Le futur crossover européen de Ford a déjà une usine, des rivaux et même une silhouette pressentie. Ce qui lui manque, officiellement, c’est un nom. Les experts continuent de le rattacher à la Focus. Ford, de son côté, ne parle que d’un nouveau crossover multi-énergie et ne prononce jamais ce mot.
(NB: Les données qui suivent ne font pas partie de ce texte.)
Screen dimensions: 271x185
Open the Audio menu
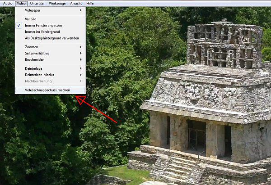click(7, 3)
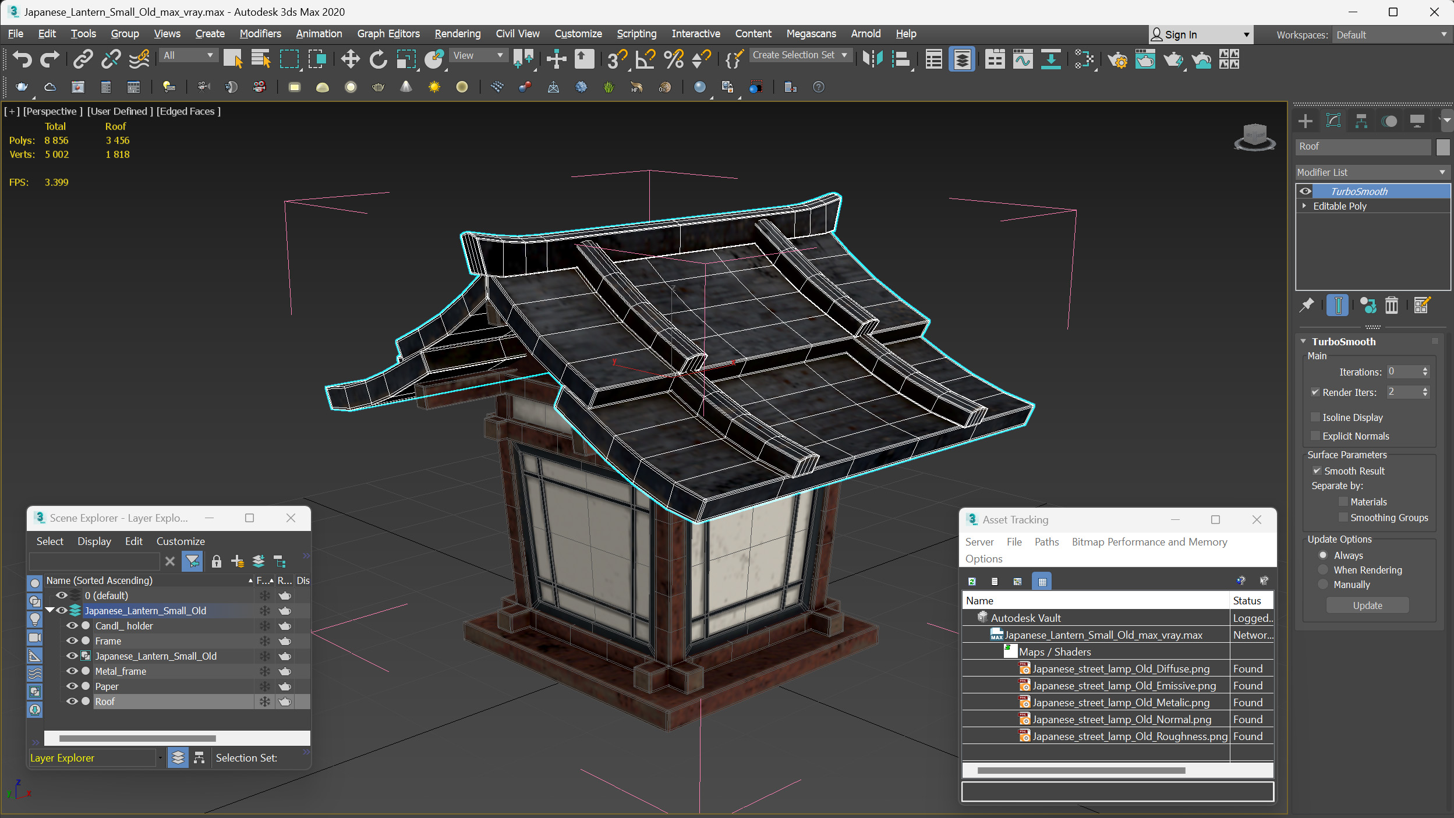
Task: Select the Move tool in the main toolbar
Action: coord(350,59)
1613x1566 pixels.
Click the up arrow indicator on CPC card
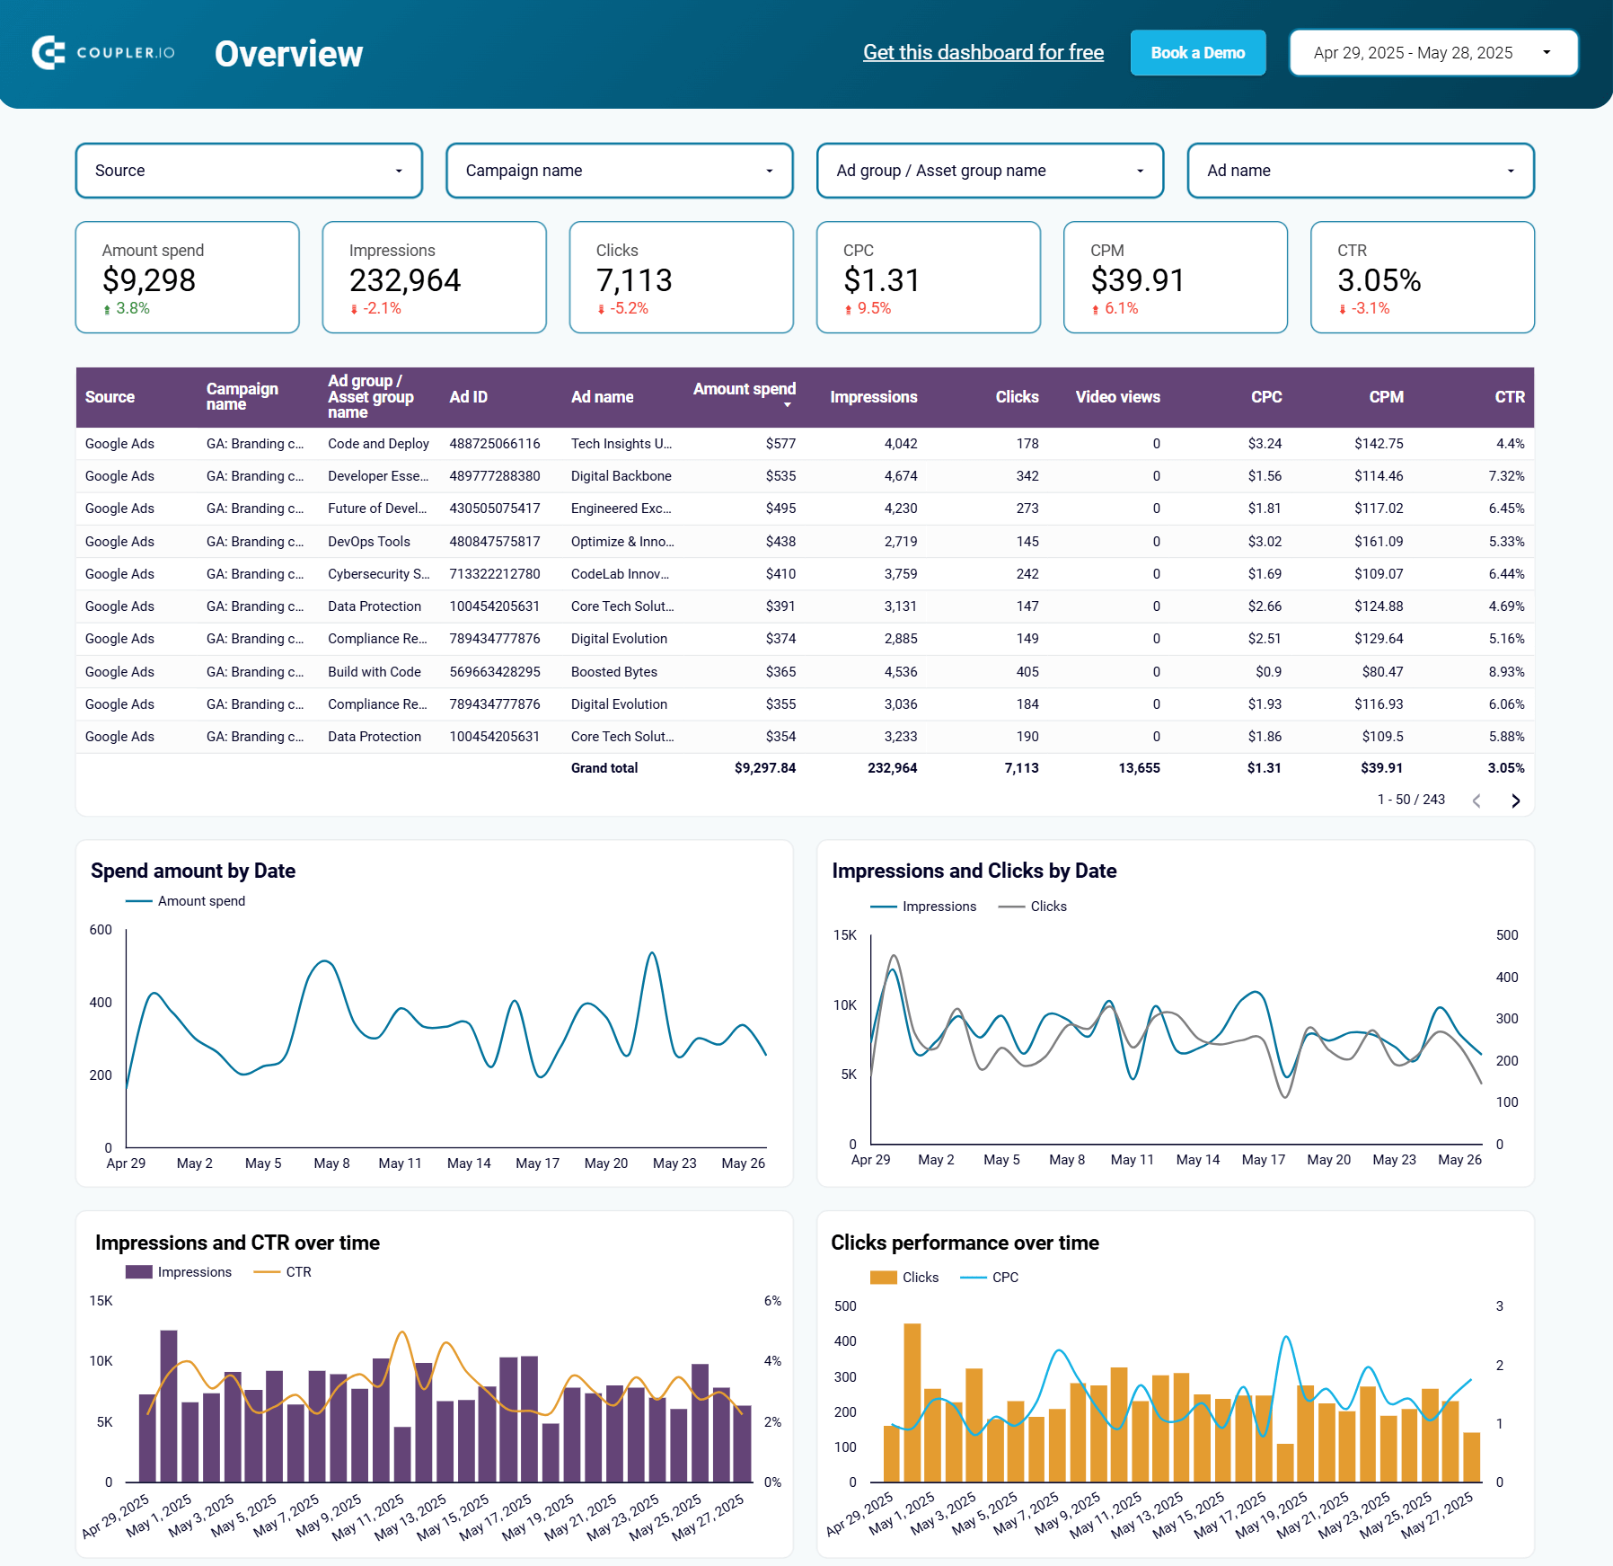848,308
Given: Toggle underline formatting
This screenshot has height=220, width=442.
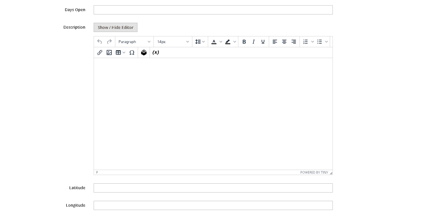Looking at the screenshot, I should click(x=263, y=42).
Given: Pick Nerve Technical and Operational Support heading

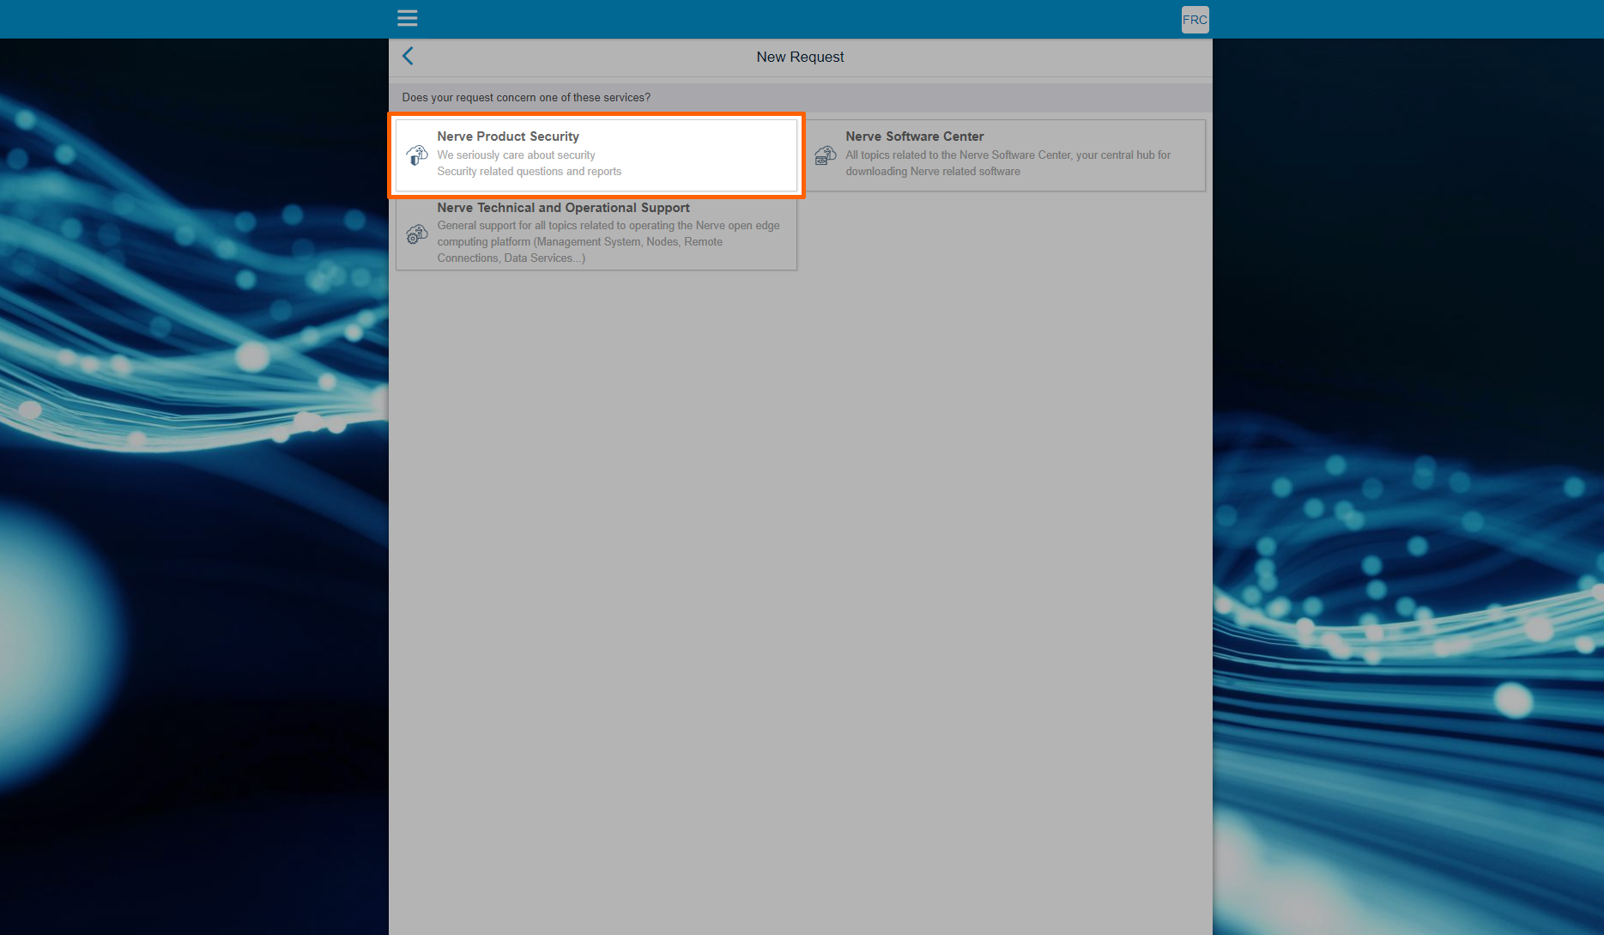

Et la nuance compte. En juillet, Ford et Geely se sont officiellement mis d’accord pour développer ensemble un nouveau crossover familial pour l’Europe. Sa production à Valence doit démarrer en 2028. La même usine continuera d’assembler le Kuga, accueillera un Bronco compact et produira deux SUV électriques Geely. Les partenaires n’ont pas caché la structure de la coentreprise non plus — 66% pour Ford, 34% pour Geely. Ce qu’ils n’ont pas révélé, en revanche, c’est la plateforme du futur Ford.
C’est justement ce silence qui rend la piste Focus plausible. Plausible — pas confirmée. Dès le mois de mai, Ford avait annoncé cinq modèles totalement inédits pour l’Europe d’ici fin 2029: deux petites électriques, un Bronco et deux crossovers multi-énergie au style inspiré du rallye. Deux crossovers sans nom figurent déjà dans ce plan — et c’est dans l’un d’eux qu’Auto Express voit un possible héritier de la Focus.
Le format changerait radicalement. La dernière Focus classique a quitté les chaînes en novembre 2025. Si le nom revient, il ne visera plus la Volkswagen Golf — Ford proposerait plutôt une voiture plus haute de segment C, dans la lignée de la Volkswagen T-Roc, du Nissan Qashqai, du Toyota C-HR et du CUPRA Formentor. Auto Express évoque une motorisation hybride, hybride rechargeable ou autrement électrifiée, mais rien n’est confirmé pour l’instant.
Prudence également avec le chiffre de 500 000 véhicules — c’est simplement la capacité annuelle potentielle que Ford avance pour l’usine de Valence. Un plafond, pas une promesse: Ford n’a jamais dit que les nouveaux modèles atteindraient automatiquement ce volume, et les chiffres réels de production restent inconnus.
Le partenariat avec Geely, lui, n’a plus rien d’une rumeur. Dès le printemps, on évoquait un assemblage local de modèles chinois sur le site de Ford, avec le compact Geely E2 cité comme candidat. La coentreprise est désormais officielle, et le premier Ford développé conjointement est attendu en 2028. Il ne manque plus qu’un mot pour transformer cette histoire en vrai événement.